2
I came across a Customer issue, where the Customer is on Sterling Integrator(SI) instance version 5.2.4. SI is a cluster with 2 nodes but only 1 node is active now. He is using FTPS with SI as client and FTPS server is Microsoft IIS. The setup was working fine till they changed the FTPS server. The certificates are same. They are able to connect to FTPS server using other clients like WinSCP. However, SI FTPS BP client is failing with below error : 530 User cannot login in. They validated that TLS 1.0, 1.1 and 1.2 are enabled on FTPS server side and SI client by default use TLSv 1.0. They are on 5.2.4.0, so they do not have the SSLHello in the security or customer_overrides.
This is the failing BP error :
The network traces(wireshark) indicate that the SI client is failing with TLSv1 Record Layer: Encrypted Alert during SSL handshake. We suspect that SSL handshaking is the problem. We asked Customer turn on ssl logging to see what the problem is. Here is the instruction to enable SSL traces :
http://www-01.ibm.com/support/docview.wss?uid=swg21684974
Before the customer collect the ssl logs, he found that the issue is with Microsoft IIS FTPS Server. The security settings were corrected and that resolved the issue. The wireshark traces mislead that the issue is with SI client.
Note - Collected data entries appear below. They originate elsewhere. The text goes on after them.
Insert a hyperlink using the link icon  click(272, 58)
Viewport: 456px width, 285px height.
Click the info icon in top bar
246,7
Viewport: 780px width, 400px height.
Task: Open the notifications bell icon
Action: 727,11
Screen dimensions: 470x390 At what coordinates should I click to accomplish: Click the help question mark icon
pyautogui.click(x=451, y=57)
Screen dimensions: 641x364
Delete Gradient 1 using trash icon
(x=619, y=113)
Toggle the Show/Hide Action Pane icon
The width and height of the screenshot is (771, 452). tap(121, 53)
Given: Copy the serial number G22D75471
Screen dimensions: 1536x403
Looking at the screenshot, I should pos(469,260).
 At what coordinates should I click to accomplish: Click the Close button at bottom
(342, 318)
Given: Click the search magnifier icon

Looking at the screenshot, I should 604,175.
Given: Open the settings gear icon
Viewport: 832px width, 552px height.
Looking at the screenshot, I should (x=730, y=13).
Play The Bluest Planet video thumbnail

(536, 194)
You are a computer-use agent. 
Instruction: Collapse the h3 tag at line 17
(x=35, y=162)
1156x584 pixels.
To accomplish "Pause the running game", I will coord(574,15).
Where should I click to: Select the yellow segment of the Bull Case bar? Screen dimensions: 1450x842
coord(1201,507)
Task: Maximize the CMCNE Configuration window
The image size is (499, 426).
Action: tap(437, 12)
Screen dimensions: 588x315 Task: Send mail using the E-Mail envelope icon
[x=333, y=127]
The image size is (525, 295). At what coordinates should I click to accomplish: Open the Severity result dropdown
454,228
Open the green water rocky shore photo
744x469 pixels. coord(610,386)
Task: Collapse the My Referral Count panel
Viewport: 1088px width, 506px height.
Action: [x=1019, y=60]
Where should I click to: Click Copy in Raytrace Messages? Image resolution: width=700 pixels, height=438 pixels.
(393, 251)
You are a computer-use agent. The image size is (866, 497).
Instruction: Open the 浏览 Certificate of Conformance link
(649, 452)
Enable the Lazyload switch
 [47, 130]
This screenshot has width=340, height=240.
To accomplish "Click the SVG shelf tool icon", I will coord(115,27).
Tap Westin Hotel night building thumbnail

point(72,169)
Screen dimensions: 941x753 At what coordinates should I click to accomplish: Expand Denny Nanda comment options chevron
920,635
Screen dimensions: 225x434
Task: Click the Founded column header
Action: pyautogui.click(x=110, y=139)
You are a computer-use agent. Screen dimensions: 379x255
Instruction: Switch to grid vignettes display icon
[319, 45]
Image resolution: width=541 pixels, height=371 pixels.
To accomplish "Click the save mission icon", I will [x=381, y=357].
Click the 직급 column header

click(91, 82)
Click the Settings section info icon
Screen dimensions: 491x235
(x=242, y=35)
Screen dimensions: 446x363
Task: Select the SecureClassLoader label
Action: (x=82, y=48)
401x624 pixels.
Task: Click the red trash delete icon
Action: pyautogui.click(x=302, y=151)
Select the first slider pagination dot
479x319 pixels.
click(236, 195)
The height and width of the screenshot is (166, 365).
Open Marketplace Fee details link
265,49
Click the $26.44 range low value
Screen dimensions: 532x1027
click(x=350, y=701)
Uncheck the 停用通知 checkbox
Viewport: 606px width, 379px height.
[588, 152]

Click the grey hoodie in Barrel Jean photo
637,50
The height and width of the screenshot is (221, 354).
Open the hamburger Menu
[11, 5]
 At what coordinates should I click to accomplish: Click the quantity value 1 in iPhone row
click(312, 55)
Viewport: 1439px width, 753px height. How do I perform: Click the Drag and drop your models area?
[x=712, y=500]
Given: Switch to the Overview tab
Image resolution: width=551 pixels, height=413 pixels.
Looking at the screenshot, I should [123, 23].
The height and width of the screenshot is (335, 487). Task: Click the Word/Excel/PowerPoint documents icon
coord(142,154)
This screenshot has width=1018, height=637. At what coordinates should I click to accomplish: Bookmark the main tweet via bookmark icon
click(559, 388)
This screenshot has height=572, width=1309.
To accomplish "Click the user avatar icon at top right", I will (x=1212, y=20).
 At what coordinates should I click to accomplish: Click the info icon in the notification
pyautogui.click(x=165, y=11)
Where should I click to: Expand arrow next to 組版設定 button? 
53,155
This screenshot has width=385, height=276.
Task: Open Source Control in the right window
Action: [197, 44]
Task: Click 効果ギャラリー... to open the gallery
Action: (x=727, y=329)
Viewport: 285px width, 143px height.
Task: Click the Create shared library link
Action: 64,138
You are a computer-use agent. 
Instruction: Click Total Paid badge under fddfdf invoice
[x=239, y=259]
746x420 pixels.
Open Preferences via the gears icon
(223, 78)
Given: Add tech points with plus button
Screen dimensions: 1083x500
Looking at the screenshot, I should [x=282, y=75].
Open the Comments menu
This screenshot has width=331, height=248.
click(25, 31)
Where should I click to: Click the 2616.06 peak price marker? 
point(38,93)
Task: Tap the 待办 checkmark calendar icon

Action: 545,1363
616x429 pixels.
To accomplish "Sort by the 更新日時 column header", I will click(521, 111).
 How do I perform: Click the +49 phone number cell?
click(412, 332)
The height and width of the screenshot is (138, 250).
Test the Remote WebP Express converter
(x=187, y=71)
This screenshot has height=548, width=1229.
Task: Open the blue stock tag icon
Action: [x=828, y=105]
You can see the below technote from Microsoft regarding the 530 user cannot login issue :
Later, the customer faced FTPS client receives error 530 after sending password and username to remote IIS server. The user account was getting locked every few minutes. The BPs were having the right password . Later, we found that the reason for the 530 was a wrong password configured in Obscure Service. You can find more about Obscure services here :
https://www.ibm.com/support/knowledgecenter/SS3JSW_5.2.0/com.ibm.help.svcs_adpts_m_z.doc/Obscure_Process_Data_Values_svc.html
The passwords were wrong in different versions of BP. After fixing them and after updating obscure service, it worked.